BMJ Qual Saf 21:78-82 doi:10.1136/bmjqs-2011-000296
  • Original research

Determination of the psychometric properties of a behavioural marking system for obstetrical team training using high-fidelity simulation

  1. Ken Milne7
  1. 1Department of Anesthesia, Women's College Hospital and Sunnybrook Health Sciences Centre, University of Toronto, Toronto, Ontario, Canada
  2. 2School of Nursing, York University, Toronto, Ontario, Canada
  3. 3Department of Obstetrics and Gynecology, Sunnybrook Health Sciences Centre, University of Toronto, Toronto, Ontario, Canada
  4. 4Department of Anesthesia, Sunnybrook Health Sciences Centre, University of Toronto, Toronto, Ontario, Canada
  5. 5Centre for Health Education Scholarship, Faculty of Medicine, University of British Columbia, Vancouver, British Columbia, Canada
  6. 6Department of Anesthesia, University of Toronto, Toronto, Ontario, Canada
  7. 7Salus Global Corporation, London, Ontario, Canada
  1. Correspondence to Dr Pamela J Morgan, Department of Anesthesia, Women's College Hospital, 76 Grenville Street, Toronto, ON M5S 1B2, Canada; pam.morgan{at}
  • Accepted 6 September 2011
  • Published Online First 12 October 2011


Background To determine the effectiveness of high-fidelity simulation for team training, a valid and reliable tool is required.

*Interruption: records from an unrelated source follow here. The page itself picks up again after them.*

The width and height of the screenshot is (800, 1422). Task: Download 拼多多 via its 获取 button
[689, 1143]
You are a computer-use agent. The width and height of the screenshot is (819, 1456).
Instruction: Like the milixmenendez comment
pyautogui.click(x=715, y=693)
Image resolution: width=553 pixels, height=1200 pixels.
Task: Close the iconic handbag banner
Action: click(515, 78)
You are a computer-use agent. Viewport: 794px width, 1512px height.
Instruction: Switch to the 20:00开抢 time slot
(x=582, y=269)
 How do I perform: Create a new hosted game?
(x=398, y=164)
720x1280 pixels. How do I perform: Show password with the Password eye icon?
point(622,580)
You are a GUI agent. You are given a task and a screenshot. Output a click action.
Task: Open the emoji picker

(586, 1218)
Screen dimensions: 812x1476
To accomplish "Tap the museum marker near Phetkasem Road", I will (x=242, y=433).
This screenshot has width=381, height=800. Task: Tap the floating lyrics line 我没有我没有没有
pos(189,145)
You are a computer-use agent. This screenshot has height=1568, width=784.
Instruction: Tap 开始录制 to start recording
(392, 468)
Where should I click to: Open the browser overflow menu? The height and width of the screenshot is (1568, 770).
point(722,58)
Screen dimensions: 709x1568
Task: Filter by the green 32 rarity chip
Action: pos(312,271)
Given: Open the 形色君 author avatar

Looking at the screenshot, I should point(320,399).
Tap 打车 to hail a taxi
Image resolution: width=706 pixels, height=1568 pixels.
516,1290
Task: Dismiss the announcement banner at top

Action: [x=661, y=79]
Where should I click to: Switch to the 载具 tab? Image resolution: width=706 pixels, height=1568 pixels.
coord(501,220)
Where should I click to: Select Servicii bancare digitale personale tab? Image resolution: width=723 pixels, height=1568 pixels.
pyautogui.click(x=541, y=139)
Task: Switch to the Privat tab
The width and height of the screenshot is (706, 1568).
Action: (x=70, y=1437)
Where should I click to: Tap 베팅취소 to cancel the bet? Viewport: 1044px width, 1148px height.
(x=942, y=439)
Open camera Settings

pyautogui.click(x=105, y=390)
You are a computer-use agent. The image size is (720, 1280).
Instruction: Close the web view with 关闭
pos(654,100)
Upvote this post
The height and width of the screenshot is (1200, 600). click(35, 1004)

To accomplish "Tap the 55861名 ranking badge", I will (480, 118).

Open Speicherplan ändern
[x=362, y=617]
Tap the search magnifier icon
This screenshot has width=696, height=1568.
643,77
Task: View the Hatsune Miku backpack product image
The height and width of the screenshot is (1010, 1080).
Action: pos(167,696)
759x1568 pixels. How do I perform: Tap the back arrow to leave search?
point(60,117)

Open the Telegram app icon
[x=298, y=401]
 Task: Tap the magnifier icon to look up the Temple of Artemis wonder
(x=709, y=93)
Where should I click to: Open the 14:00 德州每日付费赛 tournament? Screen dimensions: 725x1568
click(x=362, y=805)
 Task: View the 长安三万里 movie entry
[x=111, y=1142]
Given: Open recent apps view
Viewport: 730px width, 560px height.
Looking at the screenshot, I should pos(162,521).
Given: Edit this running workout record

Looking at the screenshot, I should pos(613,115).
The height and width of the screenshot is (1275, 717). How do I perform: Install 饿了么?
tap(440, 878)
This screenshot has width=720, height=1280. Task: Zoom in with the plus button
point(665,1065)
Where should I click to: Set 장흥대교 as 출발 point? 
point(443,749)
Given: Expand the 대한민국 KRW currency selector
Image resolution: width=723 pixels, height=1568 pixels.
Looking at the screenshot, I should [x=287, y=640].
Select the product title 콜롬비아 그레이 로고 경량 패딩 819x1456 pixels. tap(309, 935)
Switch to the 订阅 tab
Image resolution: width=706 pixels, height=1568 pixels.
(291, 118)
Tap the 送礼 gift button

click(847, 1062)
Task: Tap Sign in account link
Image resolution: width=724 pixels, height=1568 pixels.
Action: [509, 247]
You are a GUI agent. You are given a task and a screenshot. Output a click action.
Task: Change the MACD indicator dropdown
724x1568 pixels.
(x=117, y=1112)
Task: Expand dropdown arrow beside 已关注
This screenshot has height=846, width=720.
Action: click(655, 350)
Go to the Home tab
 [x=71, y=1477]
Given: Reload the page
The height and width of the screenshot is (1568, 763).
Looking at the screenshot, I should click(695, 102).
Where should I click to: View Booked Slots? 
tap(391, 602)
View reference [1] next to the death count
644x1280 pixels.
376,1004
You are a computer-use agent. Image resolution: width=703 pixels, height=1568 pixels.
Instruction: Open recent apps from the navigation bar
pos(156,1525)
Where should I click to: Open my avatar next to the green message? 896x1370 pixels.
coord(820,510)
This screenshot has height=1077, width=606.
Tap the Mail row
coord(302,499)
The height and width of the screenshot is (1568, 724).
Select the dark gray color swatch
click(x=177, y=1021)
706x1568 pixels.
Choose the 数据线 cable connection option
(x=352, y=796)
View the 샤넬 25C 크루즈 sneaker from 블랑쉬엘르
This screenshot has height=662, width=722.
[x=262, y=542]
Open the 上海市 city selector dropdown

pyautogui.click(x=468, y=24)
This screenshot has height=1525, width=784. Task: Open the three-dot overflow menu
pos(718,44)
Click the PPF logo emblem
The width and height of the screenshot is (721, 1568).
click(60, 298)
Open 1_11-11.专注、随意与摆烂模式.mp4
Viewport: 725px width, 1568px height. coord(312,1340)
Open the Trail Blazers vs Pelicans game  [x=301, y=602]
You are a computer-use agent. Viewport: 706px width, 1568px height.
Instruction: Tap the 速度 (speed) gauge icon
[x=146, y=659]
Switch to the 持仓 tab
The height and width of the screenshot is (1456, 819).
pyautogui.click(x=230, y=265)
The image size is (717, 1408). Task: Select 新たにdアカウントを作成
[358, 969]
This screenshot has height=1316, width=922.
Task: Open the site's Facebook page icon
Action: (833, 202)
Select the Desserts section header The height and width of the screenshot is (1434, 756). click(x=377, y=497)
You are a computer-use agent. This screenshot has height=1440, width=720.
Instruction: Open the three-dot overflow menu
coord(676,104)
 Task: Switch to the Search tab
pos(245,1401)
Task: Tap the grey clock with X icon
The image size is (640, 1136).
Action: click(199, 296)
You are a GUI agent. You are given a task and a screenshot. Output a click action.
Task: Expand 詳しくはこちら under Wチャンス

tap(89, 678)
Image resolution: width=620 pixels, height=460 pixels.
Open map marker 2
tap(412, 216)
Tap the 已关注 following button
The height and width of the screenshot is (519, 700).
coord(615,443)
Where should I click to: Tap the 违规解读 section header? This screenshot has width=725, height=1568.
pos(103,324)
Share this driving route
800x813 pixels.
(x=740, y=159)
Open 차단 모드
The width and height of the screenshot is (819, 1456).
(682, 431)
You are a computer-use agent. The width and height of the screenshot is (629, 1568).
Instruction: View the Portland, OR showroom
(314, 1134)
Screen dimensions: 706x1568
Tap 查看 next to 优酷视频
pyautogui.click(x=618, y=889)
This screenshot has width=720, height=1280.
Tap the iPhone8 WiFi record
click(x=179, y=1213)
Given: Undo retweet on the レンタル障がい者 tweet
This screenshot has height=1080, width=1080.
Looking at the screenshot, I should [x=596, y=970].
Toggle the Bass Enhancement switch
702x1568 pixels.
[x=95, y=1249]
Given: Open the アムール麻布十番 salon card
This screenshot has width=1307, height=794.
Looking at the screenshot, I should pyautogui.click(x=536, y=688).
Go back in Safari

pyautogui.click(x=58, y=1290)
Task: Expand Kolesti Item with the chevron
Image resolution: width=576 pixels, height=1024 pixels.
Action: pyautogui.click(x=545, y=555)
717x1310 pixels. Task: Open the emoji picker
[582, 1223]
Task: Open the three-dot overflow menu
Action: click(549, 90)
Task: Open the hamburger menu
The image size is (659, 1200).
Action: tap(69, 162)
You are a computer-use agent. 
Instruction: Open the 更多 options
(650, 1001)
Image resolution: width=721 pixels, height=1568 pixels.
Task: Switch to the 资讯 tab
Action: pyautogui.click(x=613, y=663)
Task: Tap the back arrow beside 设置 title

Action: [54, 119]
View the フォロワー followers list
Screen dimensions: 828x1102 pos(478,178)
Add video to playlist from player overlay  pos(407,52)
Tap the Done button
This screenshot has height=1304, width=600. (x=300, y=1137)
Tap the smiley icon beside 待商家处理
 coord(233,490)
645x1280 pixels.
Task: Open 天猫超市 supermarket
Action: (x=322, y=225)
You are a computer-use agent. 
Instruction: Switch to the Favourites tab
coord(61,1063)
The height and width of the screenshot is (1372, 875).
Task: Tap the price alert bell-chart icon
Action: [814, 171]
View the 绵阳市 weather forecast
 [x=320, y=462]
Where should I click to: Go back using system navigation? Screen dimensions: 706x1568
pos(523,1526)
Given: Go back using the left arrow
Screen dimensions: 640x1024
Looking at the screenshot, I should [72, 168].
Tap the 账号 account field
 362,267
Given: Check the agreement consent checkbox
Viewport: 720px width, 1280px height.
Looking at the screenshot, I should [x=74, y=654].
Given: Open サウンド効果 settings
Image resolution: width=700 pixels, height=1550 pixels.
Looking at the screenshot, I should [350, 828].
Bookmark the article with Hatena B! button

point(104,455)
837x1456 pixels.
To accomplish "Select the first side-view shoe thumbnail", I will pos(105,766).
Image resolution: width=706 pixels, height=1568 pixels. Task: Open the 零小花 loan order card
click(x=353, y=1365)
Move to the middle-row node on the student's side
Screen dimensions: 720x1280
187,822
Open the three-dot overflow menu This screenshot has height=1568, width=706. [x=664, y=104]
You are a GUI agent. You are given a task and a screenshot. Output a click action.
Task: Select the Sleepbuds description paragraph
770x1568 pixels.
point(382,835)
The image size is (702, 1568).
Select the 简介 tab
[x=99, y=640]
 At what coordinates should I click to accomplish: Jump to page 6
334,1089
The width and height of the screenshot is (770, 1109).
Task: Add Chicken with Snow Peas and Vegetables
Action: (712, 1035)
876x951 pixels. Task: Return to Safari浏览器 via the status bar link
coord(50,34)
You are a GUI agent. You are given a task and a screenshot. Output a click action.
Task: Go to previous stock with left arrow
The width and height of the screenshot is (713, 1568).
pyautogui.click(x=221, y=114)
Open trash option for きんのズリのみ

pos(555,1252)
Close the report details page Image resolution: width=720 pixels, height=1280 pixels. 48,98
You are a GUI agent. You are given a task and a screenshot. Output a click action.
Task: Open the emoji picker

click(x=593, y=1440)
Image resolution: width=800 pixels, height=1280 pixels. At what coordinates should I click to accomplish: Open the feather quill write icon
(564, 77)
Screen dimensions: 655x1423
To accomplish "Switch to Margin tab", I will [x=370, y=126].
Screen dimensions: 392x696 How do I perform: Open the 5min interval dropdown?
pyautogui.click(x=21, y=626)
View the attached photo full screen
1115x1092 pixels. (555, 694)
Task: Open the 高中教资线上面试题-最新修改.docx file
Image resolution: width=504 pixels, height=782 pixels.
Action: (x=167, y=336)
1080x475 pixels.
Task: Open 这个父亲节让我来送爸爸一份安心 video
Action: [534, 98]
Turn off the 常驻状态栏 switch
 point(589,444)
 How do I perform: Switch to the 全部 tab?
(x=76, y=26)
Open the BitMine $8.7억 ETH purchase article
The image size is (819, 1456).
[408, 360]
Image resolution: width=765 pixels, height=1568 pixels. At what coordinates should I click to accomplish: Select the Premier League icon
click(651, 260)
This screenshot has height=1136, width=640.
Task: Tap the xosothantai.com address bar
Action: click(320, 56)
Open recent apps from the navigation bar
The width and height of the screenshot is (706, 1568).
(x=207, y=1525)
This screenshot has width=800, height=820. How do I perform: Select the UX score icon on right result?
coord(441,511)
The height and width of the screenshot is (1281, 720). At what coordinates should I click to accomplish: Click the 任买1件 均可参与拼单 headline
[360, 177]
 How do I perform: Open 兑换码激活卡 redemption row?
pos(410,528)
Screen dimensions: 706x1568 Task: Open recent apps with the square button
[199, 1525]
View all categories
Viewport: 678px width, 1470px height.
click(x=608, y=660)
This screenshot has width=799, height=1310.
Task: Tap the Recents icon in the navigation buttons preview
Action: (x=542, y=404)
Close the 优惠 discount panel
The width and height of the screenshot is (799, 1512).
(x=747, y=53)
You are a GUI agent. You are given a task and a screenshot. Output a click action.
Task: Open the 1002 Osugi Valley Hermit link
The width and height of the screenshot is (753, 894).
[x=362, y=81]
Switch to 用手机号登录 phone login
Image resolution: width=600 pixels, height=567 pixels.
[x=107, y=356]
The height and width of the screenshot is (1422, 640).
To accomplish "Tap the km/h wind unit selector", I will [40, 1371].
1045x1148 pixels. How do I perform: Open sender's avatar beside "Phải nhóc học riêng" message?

This study investigated the internal consistency, inter-rater reliability and test–retest reliability of two newly developed tools to assess obstetrical team performance.

Methods After research ethics board approval, multidisciplinary obstetrical teams participated in three sessions separated by 5–9 months and managed four high-fidelity simulation scenarios. Two tools, an 18-item Assessment of Obstetric Team Performance (AOTP) and a six-item Global Assessment of Obstetric Team Performance (GAOTP) were used.5 Eight reviewers rated the DVDs of all teams' performances.

Results Two AOTP items were consistently incomplete and omitted from the analyses. Cronbach's α for the 16-item AOTP was 0.96, and 0.91 for the six-item GAOTP. The eight-rater α for the GAOTP was 0.81 (single-rater intra-class correlation coefficient, 0.34) indicating acceptable inter-rater reliability. The ‘four-scenario’ α for the 12 teams was 0.79 for session 1, 0.88 for session 2, and 0.86 for session 3, suggesting that performance is not being strongly affected by the context specificity of the cases. Pearson's correlation of team performance scores for the four scenarios were 0.59, 0.35, 0.40 and 0.33, and for the total score across scenarios it was 0.47, indicating moderate test–retest reliability.

Conclusions The results from this study indicate that the GAOTP would be a sufficient assessment tool for obstetrical team performance using simulation provided that it is used to assess teams with at least eight raters to ensure a sufficiently stable score. This could allow the quantitative evaluation of an educational intervention.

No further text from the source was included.